What you will do -> Which lines of the listing below contain the string "account"? Return each of them in full, and count a match only when the case is the same.

Information provided ->
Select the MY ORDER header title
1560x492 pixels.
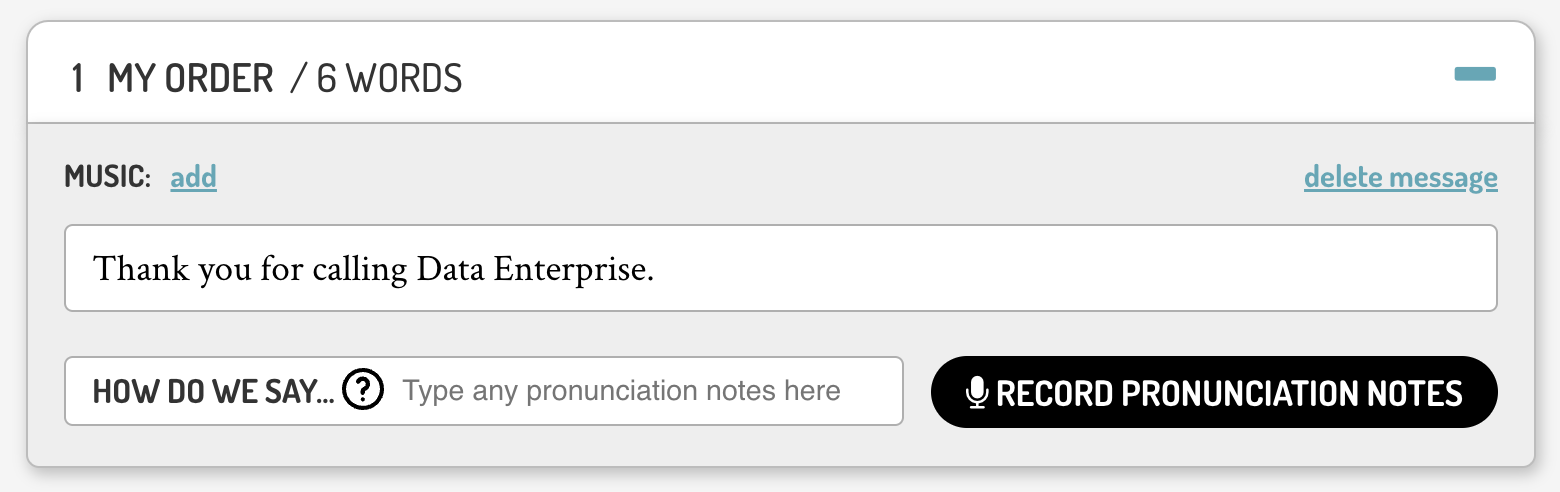(x=190, y=78)
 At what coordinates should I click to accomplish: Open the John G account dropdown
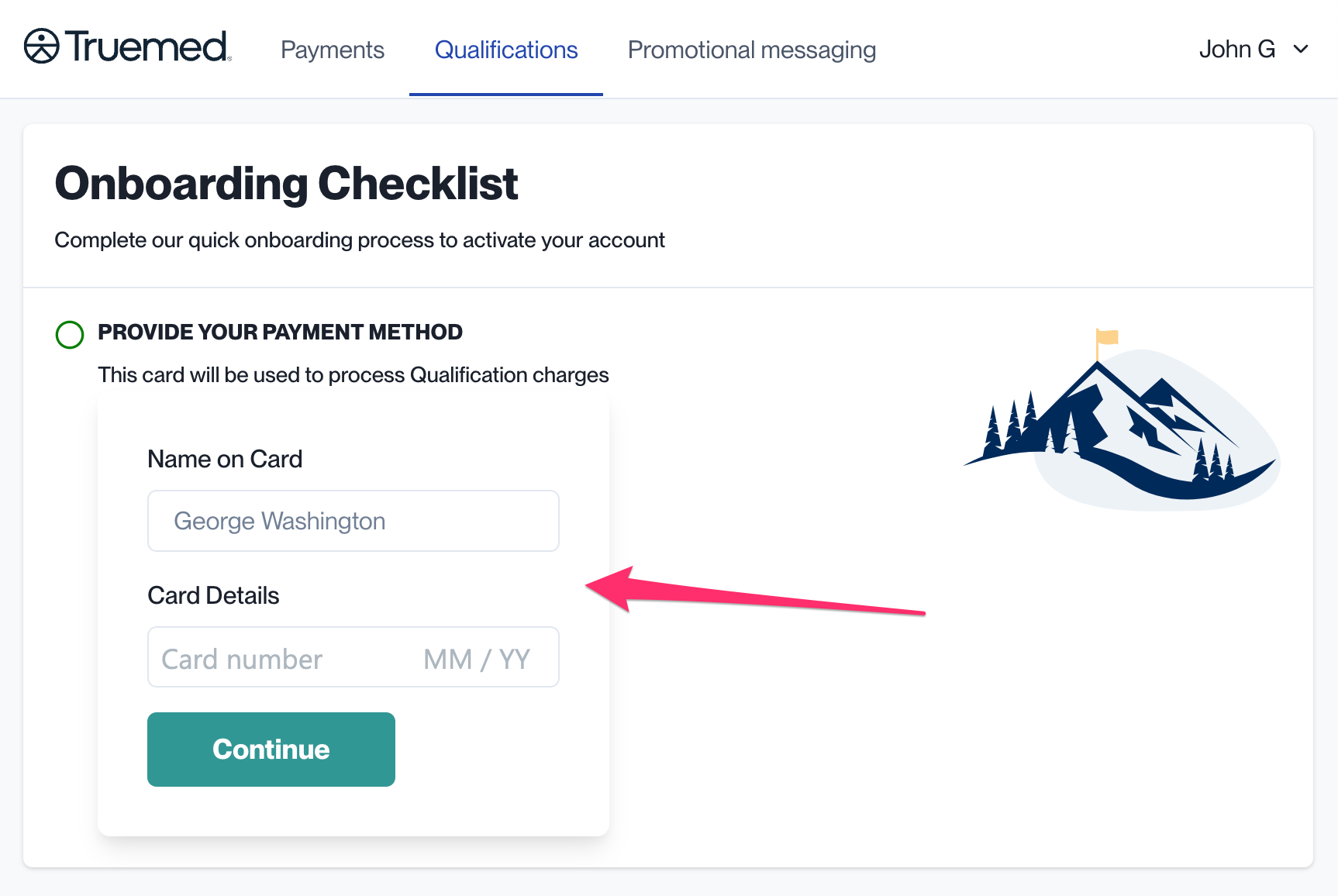(x=1237, y=49)
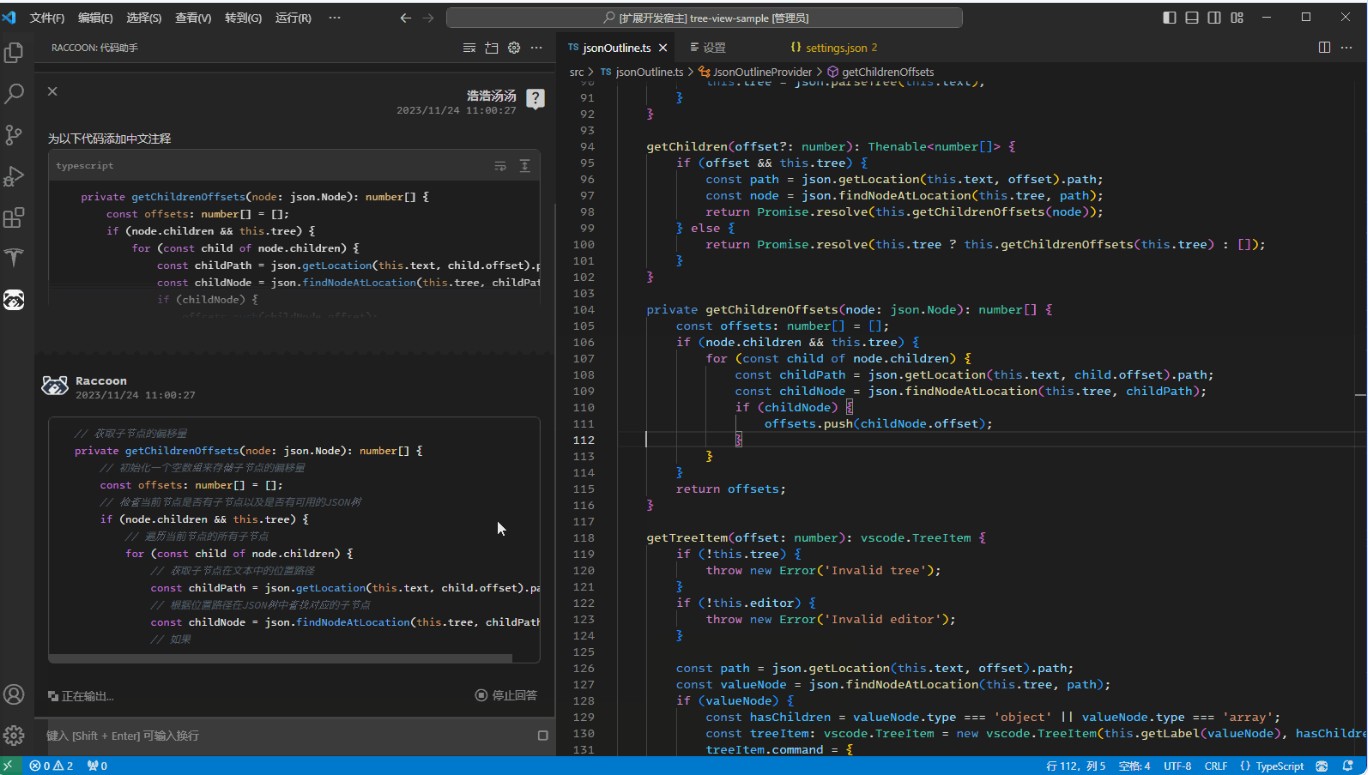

Answer for the task ->
 At what coordinates should I click to accomplish: Open the John G account dropdown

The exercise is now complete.